Folha de S. Paulo


Vício como estrume da virtude

Rodrigo Janot, procurador-geral da República, quer um terceiro mandato e discute com seus auxiliares oferecer a suspensão condicional do processo a políticos suspeitos apenas de caixa dois –vale dizer: contra os quais não exista acusação de contrapartida. Afinal, ele precisa ser aprovado pelo Senado.

Lá vou eu com La Rochefoucauld: "A hipocrisia é a homenagem que o vício presta à virtude". Machado de Assis foi mais chão: "O vício é muitas vezes o estrume da virtude". Sei bem o que me tem custado a distinção entre caixa dois com e sem contrapartida.

Ainda no dia 18 deste mês, escrevi em meu blog (goo.gl/aiVNJU): "A verdade é que a PGR [...] não deveria ter apresentado ao STF aquele calhamaço de pedidos de abertura de inquérito. Nem Edson Fachin deveria tê-lo aceitado. [...] Janot sabia muito bem –e Fachin tinha como sabê-lo– os casos em que há e em que não há evidência de contrapartida dos políticos. Ora, sem a contrapartida, tem-se, no máximo, caixa dois."

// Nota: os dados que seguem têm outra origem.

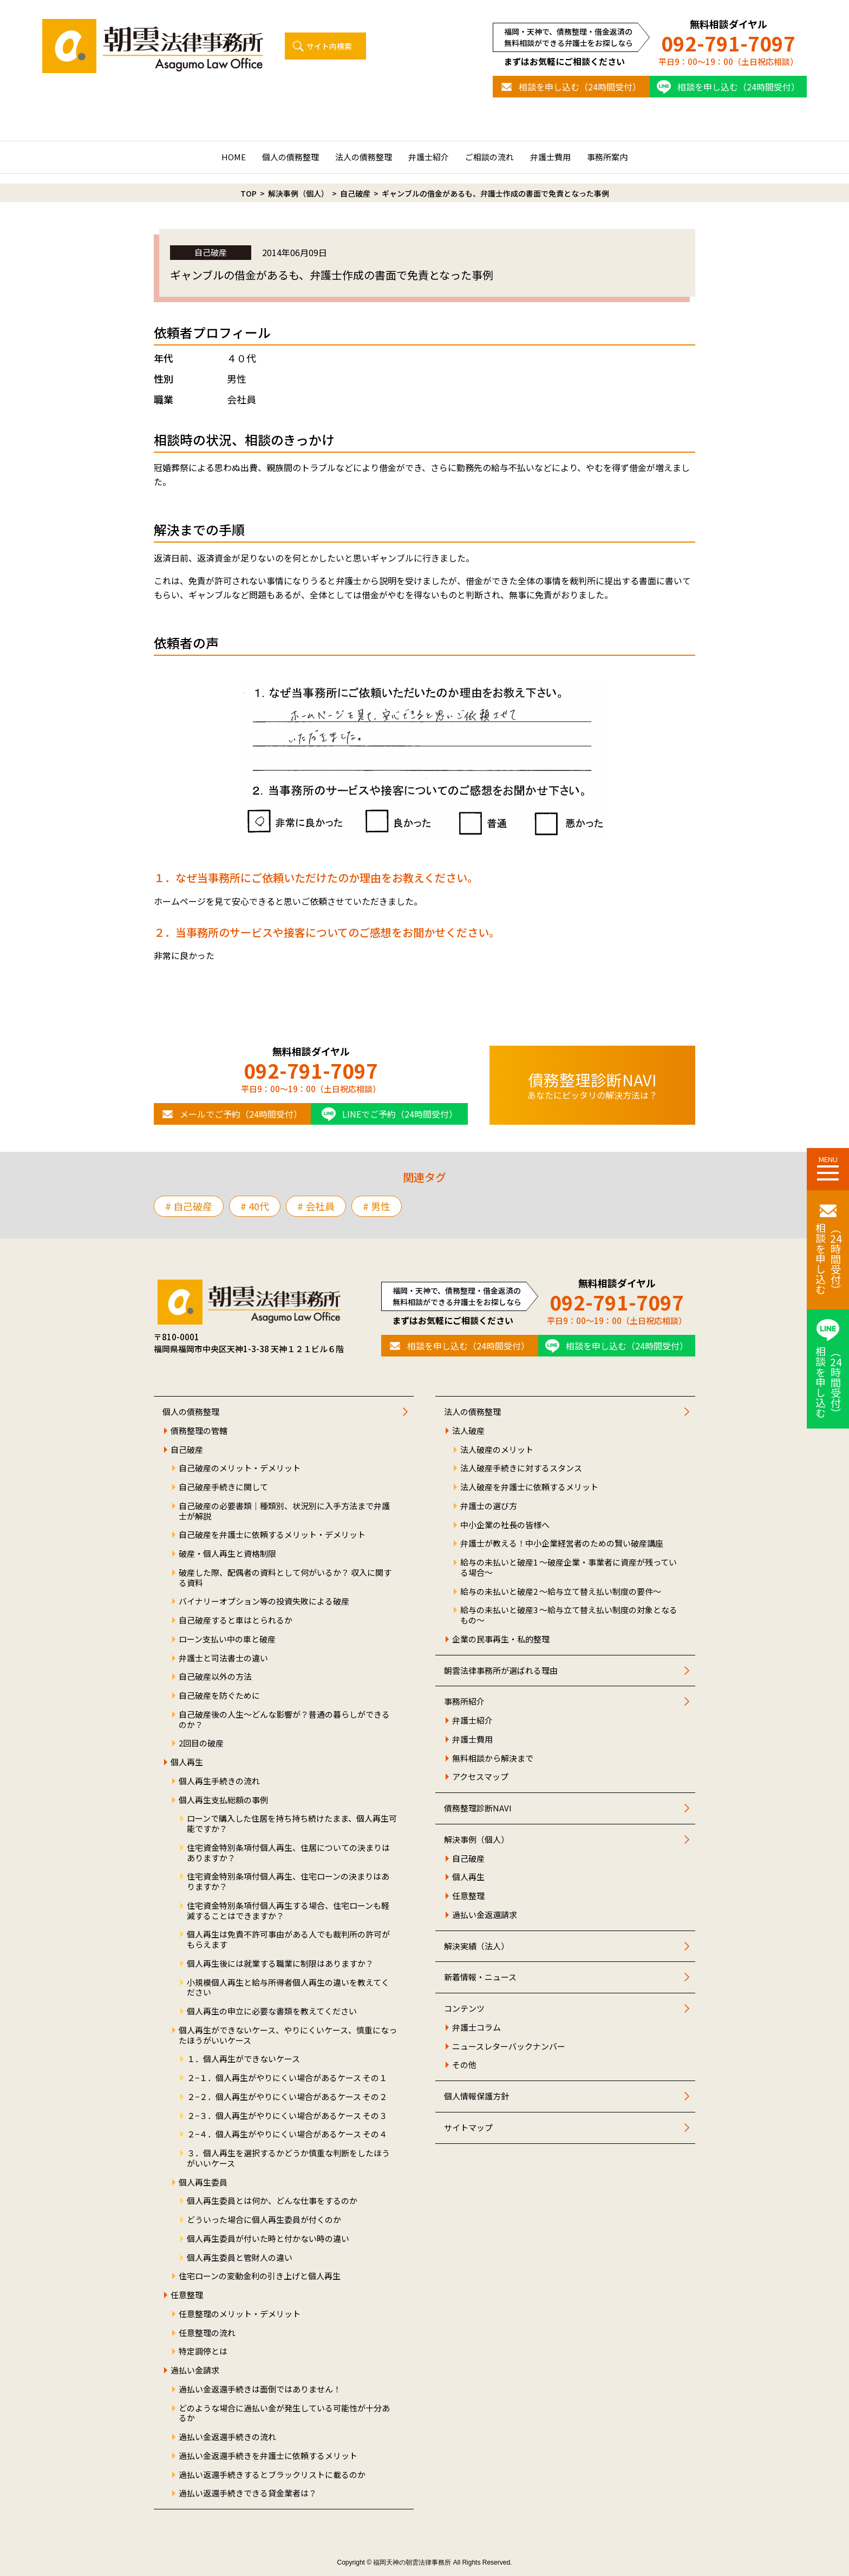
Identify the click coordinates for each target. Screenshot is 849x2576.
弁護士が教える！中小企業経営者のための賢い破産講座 (561, 1543)
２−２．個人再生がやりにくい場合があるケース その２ (287, 2097)
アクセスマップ (480, 1777)
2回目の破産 (201, 1743)
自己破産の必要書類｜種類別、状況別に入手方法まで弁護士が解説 (284, 1511)
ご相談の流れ (489, 156)
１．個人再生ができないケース (243, 2059)
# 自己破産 (188, 1206)
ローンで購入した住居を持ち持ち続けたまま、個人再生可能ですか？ (292, 1824)
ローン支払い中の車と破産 (227, 1639)
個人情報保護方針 (476, 2096)
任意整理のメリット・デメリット (240, 2314)
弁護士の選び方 (488, 1506)
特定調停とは (203, 2351)
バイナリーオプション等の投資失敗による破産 (264, 1601)
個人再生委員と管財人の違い (239, 2258)
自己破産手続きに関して (223, 1487)
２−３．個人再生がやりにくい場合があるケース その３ (287, 2116)
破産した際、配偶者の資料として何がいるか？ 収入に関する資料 (285, 1578)
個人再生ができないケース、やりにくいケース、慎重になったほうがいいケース (288, 2035)
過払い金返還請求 (484, 1915)
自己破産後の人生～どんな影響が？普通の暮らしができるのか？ (284, 1720)
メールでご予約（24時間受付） (241, 1113)
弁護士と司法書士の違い (223, 1658)
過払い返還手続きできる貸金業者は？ (248, 2493)
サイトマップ (468, 2128)
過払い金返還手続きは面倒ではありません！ (260, 2389)
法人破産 (468, 1431)
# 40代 (254, 1206)
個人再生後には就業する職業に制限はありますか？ (280, 1964)
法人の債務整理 (363, 156)
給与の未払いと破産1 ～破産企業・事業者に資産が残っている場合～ (568, 1567)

O procurador-geral e seus bravos têm ciência de que não conseguirão condenações por corrupção passiva e lavagem de dinheiro se não houver a prova de que o caixa dois era um pagamento feito pelo corruptor em razão de favor prestado ou prometido pelo político. Na vara onde reinam Sergio Moro e seus solipsismos, pode ser. Em tribunais superiores, não há chance.

O doutor cobra muito caro por aquilo que "El-Rei nos dá de graça" (by Gregório de Matos). Ele pretende vender, em moeda política, o que a institucionalidade já garante. Suspensão condicional do processo? Ora, sem contrapartida, é descabido até o pedido de abertura de inquérito. Tais casos deveriam ter sido remetidos à Justiça Eleitoral. Como não vislumbrar na oferta o fio de uma chantagem? "Reconduzam-me, e darei uma aliviada". Pois é... O homem que igualou bandidos a honestos mostra-se disposto a se redimir se permanecer no cargo que lhe permitiu... igualar honestos a bandidos!

E o "tuiuiú" –grupo de procuradores simpáticos ao PT durante a gestão FHC– ambiciona voos mais altos: o Palácio da Liberdade ou o do Planalto. Seria um desdobramento natural na trajetória de quem, de forma tão determinada, atuou para liquidar a chamada classe política. Em parceria com a direita xucra, Janot ressuscitou a esquerda. Um tuiuiú não nega sua natureza.

A segunda "Lista de Janot" tem 98 nomes. Trinta, segundo a própria PGR, estariam enquadrados apenas no Artigo 350 do Código Eleitoral: caixa dois. E há casos em que os delatores asseveram não ter havido contrapartida, mas o procurador-geral não quis nem saber: pediu inquérito por corrupção passiva e lavagem mesmo assim.

O segundo mandato de Janot termina em setembro. Há seis pré-candidatos: Raquel Dodge, Ela Wiecko, Sandra Cureau, Nicolao Dino, Mario Bonsaglia e Carlos Frederico. O buliçoso já atua para detonar alguns nomes. Na segunda, teve um embate com Raquel Dodge porque... ela estava certa!

Li em algum lugar que Michel Temer até gostaria de reconduzir Janot. Ficaria evidenciado que não atua contra a Lava Jato. Se for verdade, deve ser inspiração de mau conselheiro. Não será o procurador-geral a conferir a chancela de isenção ao presidente. Infelizmente para o país, Janot não pode fazer isso hoje nem por si mesmo.

PS: Eu deveria, direitista que sou, usar este espaço para dar um pau na "greve geral"? Janio de Freitas escreveu aqui que "protestos valem pelo seu valor simbólico". Fato! Simbolicamente, estão nas ruas aqueles de que trata Sérgio Buarque de Holanda em "Raízes do Brasil". Ou Raymundo Faoro em "Os Donos do Poder. Os nababos da Previdência e do sindicalismo foram à luta pelo direito de continuar a esmagar, com seus privilégios indecorosos, "milhões de famílias, crianças, mulheres, velhos, trabalhadores da pedra, da graxa, da carga, do lixo, do ferro –os que mantêm o Brasil de pé."